Ainda no contexto de garantias do informante, o artigo 4º-C reza que, além das medidas de proteção previstas na Lei número 9.807, de 13 de julho de 1999, referentes à organização e à manutenção de programas especiais de proteção a vítimas e a testemunhas ameaçadas, também será assegurada ao informante a proteção contra ações ou omissões praticadas em retaliação ao exercício do direito de relatar, tais como demissão arbitrária, alteração injustificada de funções ou atribuições, imposição de sanções, de prejuízos remuneratórios ou materiais de qualquer espécie, retirada de benefícios, diretos ou indiretos, ou de negativa de fornecimento de referências profissionais positivas.

Nessa esteira, a prática de ações ou omissões de retaliação ao informante configura falta disciplinar grave, sujeitando o agente à demissão a bem do serviço público (§ 1º), devendo aquele ser ressarcido em dobro por eventuais danos materiais causados por ações ou omissões praticadas em retaliação, sem prejuízo de danos morais (§ 2º).
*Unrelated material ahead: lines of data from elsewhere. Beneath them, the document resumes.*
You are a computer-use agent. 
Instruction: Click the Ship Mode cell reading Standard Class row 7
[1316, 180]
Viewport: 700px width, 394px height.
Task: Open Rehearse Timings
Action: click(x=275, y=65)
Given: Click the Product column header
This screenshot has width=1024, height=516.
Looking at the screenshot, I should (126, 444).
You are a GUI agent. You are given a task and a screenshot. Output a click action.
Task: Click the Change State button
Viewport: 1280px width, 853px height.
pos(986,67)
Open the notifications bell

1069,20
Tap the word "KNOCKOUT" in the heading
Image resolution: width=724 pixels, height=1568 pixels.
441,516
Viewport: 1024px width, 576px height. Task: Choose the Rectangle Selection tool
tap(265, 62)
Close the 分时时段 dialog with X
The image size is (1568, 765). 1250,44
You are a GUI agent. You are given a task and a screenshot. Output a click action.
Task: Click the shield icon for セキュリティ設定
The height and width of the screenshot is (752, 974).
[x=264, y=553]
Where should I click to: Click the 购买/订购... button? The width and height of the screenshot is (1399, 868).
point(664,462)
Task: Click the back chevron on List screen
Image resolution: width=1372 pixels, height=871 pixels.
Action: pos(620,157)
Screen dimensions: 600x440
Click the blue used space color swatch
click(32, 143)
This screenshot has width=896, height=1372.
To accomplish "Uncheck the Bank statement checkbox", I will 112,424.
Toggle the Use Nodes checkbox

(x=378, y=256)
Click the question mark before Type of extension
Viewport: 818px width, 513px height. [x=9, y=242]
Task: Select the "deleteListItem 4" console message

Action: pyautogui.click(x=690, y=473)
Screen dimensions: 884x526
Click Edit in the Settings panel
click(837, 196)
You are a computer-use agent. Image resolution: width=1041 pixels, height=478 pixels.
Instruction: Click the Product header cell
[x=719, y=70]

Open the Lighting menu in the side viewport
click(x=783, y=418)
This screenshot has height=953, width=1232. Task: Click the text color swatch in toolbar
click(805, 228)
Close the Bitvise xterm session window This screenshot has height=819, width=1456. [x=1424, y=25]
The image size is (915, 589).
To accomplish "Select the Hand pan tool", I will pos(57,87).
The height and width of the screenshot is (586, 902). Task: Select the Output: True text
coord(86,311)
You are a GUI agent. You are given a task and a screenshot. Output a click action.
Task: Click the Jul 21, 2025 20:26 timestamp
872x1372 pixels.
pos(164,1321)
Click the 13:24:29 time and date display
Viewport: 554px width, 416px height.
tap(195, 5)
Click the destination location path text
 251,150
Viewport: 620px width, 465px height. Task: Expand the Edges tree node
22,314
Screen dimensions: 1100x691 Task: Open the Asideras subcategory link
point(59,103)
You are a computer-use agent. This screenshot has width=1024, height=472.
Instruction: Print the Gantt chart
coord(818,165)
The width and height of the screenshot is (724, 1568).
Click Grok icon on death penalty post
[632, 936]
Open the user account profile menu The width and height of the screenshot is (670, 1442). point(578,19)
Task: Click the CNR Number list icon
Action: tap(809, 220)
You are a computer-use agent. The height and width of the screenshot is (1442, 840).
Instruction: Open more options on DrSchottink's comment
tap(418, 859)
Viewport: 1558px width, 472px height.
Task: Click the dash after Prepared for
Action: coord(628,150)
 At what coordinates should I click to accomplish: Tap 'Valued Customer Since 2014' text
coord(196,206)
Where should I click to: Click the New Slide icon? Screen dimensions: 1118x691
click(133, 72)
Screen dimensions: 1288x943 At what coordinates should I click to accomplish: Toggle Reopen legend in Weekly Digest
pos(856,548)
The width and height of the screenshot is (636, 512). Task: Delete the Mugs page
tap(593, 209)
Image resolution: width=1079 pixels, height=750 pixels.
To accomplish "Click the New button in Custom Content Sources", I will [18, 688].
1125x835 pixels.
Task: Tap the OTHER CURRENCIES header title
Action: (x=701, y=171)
Ademais, caso a proteção jurídica integral e a garantia de isenção de responsabilidade civil e penal conferidas ao informante não sejam motivos suficientes para sua contribuição na elucidação de crimes praticados no âmbito da Administração Pública, bem como quaisquer ações ou omissões lesivas ao interesse público, o § 3º traz à baila relevante motivação pecuniária ao dispor que, “quando as informações disponibilizadas resultarem em recuperação de produto de crime contra a Administração Pública, poderá ser fixada recompensa em favor do informante em até 5% do valor recuperado”.

Do exposto, depreende-se, pois, que o Estado, ente magnânimo e possuidor dos meios formais de controle social, em princípio suficientes para a prevenção e repressão dos comportamentos danosos aos interesses da coletividade, tenciona gradativamente a reconhecer no particular (informante) uma peça relevante a ser utilizada nas investigações de inumeráveis ilícitos perpetrados em prejuízo da Administração Pública, bem como na salvaguarda de outros bens jurídicos de semelhante envergadura, até como uma forma de preservação da própria integridade estatal. Logo, ante as verdadeiras súplicas de uma sociedade exausta com a impunidade, em especial diante deste cenário de pandemia e fragilidade social, no qual são empregadas maciças dispensas de licitação e tantos outros atos administrativos de legitimidade questionável, essas disposições legais são valiosos instrumentos destinados à preservação da incolumidade do patrimônio público, da moralidade administrativa e própria sociedade.

 

José Bruno Martins Leão. Graduado em Direito e Filosofia. Advogado especialista em Análise Criminal, Direito Penal e Processual Penal, Docência Jurídica e Gestão em Segurança Pública.

Artigo publicado no jornal impresso de junho de 2020.